Еще слабый после болезни, держась за стены, он еле добрался до старика и застал его дома; г-н Мюллер сидел на небольшом чемодане, который он только что захлопнул.
— А-а, вот и ты, мальчик мой! — воскликнул старик. — Я очень рад, что тебе лучше.
— Да, господин Мюллер, — отвечал тот, — и, как видите, мой первый визит — к вам.
— Благодарю… А я как раз собирался зайти к тебе попрощаться.
— Как?! Вы уезжаете? — с беспокойством спросил Жюстен.
— Да, друг мой, я отправляюсь в далекое путешествие.
— В путешествие?..
— Я никогда тебе об этом не рассказывал, потому что если бы я это сделал, ты не взял бы у меня тысячи франков, те, что ты недавно мне вернул.
— Боже мой! — пробормотал Жюстен.
— Я говорил тебе, что родом я из того же города, что и великий, прославленный Вебер. Мы познакомились еще детьми;
— Дорогой господин Мюллер!
— И я тебе предложил деньги, мой мальчик, а ты согласился; я видел, как ты надрываешься, бедный раб собственной чести, чтобы поскорее со мной рассчитаться, а я, старый эгоист, вместо того чтобы сказать: «Не спеши так, у тебя есть время, в молодости есть силы, но их надо беречь!» — ничего тебе не говорил, бедный мой мальчик; прошу простить мне этот грех… Я не помешал тебе, хотя часто слышал: «Вебер болен, у него слабая грудь, он долго не протянет!..» Не говоря уж о том, что в его музыке звучали последние вздохи отлетающей души… И вот, наконец, Ценой лишений ты вернул мне тысячу франков; согласись хотя бы, что я никогда не напоминал о твоем долге.
— Ах, господин Мюллер…
— Нет, клянусь тебе, бедное дитя, что эта сумма мне была необходима. Едва она оказалась у меня в руках, как я подумал: «Отлично! Вот и деньги на каникулы!» Понимаешь? А если бы Вебер, с которым мы не виделись двадцать пять лет, был при смерти?! Но слава Богу, я успею его обнять! О, дорогой мне великий человек! Вчера я получил от него письмо; он в Дрездене, пишет оперу для саксонского короля. Нынче утром я собрал чемодан, заказал билет до Страсбура — вот мой отчет. Вечером я отправляюсь! Я собирался было зайти к тебе проститься, дитя мое, а ты пришел сам. Сейчас будем обедать.
— Ах, господин Мюллер, — задыхаясь, прошептал Жюстен, — мне еще рано обедать.
— Как жаль, что ты не можешь поехать со мной!
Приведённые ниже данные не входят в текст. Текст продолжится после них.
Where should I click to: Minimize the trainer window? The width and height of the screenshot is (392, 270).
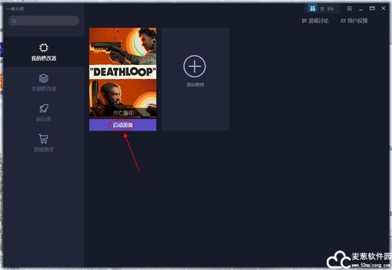tap(361, 8)
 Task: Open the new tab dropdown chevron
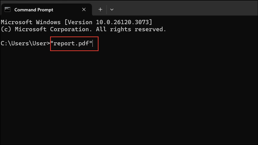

Ведь это невозможно, не правда ли?
— Совершенно невозможно.
— Понимаю… У тебя уроки музыки, репетиторство, счета, корректура… Ты, верно, намерен все это возобновить?
— Да, — вздохнул Жюстен.
Мюллер был так взволнован, что не расслышал его вздоха.
Этот вздох — столь же печальный, как последний привет Вебера, — был прощанием с единственной надеждой.
Стоило Жюстену сказать: «Мне нужна ваша тысяча франков, дорогой господин Мюллер, потому что я еще не пришел в себя после болезни; мне нужна ваша тысяча франков, чтобы прокормить мать и сестру; вы увидитесь с Вебером позже или даже не увидитесь вовсе, — только останьтесь, славный Мюллер, останьтесь!» — и Мюллер, испустив, может быть, не менее печальный вздох, чем Жюстен, несомненно остался бы.
Жюстен промолчал. Он обнял г-на Мюллера, простился с ним, затем возвратился к себе, обливаясь слезами, и в изнеможении рухнул на кровать.